Mac McLernon said...

Cathy -
You never find ... anyone that I know of saying you shouldn't sign such petitions

*ahem*... I thought I did make my reservations clear...!
:-)

Cathy said...

mac - sorry, yes, you did express reservations about signing the petition (even though you did sign it - ahem!). What surprises me is that there is so little questioning of whether the approach to gradually change the law is justified, and it is so rare to hear people like Antonia and also Andy (sorry, Andy, I forgot to mention your excellent points) refusing to do things that the pro-life movement generally proposes as helpful to the cause. Maybe there are a lot of people like Andy, Antonia and me, but you don't tend to hear about them!

Cathy said...

My husband just showed me this weekend's Catholic Herald. The main letter makes some excellent points against supporting attempts to lower the abortion limit. However, on the front page the Cardinal is quoted as saying he supported a "pragmatic" approach. Surely this can't be right, can it?

This seems to be turning into an important question, yet I don't see anyone blogging about it. I wonder what Fathers Finnegan, Boyle, Blake etc. think of such pragmatic compromises?

Fr John Boyle said...

Mac

Thank you for posting this. As I do not have TV I was glad of the opportunity to view it, particularly as I had an exchange of emails on the subject with Jon Snow. I shall now email him again thanking C4 for doing this programme.

It was truly horrific!

Cathy asks what I think about the Cardinals' letter? I fear their excellencies are mistaken. To argue for a reduced time limit is, in my opinion, to allow others to deduce that we consider some life more valuable than others. This is not, of course, what the Cardinals mean, but non-prolifers will perceive an inconsistency.

It is also the case that very few abortions take place at the later stages of the legal limit.
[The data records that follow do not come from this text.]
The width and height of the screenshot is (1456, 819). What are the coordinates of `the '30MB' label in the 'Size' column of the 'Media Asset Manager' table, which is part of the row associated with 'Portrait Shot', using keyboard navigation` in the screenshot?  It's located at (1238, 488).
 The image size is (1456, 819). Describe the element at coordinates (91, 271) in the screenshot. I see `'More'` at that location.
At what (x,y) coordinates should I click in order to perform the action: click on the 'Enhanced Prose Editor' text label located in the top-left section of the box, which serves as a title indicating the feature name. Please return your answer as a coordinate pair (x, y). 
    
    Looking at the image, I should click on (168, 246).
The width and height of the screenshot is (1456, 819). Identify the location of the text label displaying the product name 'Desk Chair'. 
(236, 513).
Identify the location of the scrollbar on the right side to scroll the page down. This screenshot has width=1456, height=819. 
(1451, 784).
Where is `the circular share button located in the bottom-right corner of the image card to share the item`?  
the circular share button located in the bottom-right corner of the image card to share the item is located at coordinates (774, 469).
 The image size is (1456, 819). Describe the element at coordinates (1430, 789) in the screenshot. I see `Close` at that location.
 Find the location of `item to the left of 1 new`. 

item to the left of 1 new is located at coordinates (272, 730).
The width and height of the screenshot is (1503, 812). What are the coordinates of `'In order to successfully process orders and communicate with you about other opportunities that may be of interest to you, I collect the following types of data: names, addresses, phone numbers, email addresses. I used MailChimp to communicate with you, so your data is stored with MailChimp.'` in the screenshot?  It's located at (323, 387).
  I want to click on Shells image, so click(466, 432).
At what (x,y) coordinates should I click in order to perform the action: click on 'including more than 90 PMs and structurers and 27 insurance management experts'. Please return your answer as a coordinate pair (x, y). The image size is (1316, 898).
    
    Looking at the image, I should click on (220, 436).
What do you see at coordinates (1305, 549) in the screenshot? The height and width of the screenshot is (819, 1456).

And whenever abortion has been debated in Parliament, it has been futher liberalised.

The Church must argue for nothing less than the end of abortion and must accuse society and government of the barbarism that is at the heart of its approach to the unborn. At the same time, it must proclaim love for all whatever their 'quality', and particularly for all who have undergone this horrendous procedure and who have so harmed themselves spiritually, psychologically and physically. And there are many Catholics who need the love and forgiveness only the Church can offer.

We have no reason to lack confidence in the proclamation of the Gospel of Life and Love. The Church is the only institution that can pick up the pieces of this terrible holocaust.

Fr John Boyle said...

BTW: no I won't be signing the petition, Mac, although I understand why you have done so and the caveat you made.

Cathy said...

I didn't think you would actually reply to my comment Father. I'm flattered, as well as very pleased by your response. I had thought my view was right anyway, but for you to say so too is quite an endorsement :-)

I just saw Damian Thompson is blogging on this question too - though I think he has come down on the wrong side! (What a shame)

Ottaviani said...

We must have no compromise with the pro-death lobby. Any half-wake bargain is indirectly giving tacit support for abortion to continue in the early stages. We are fighting for life from conception not from 16 weeks.

The pro-death lobby do not settle for a few slices of the bread, when they want the full loaf. Neither should we.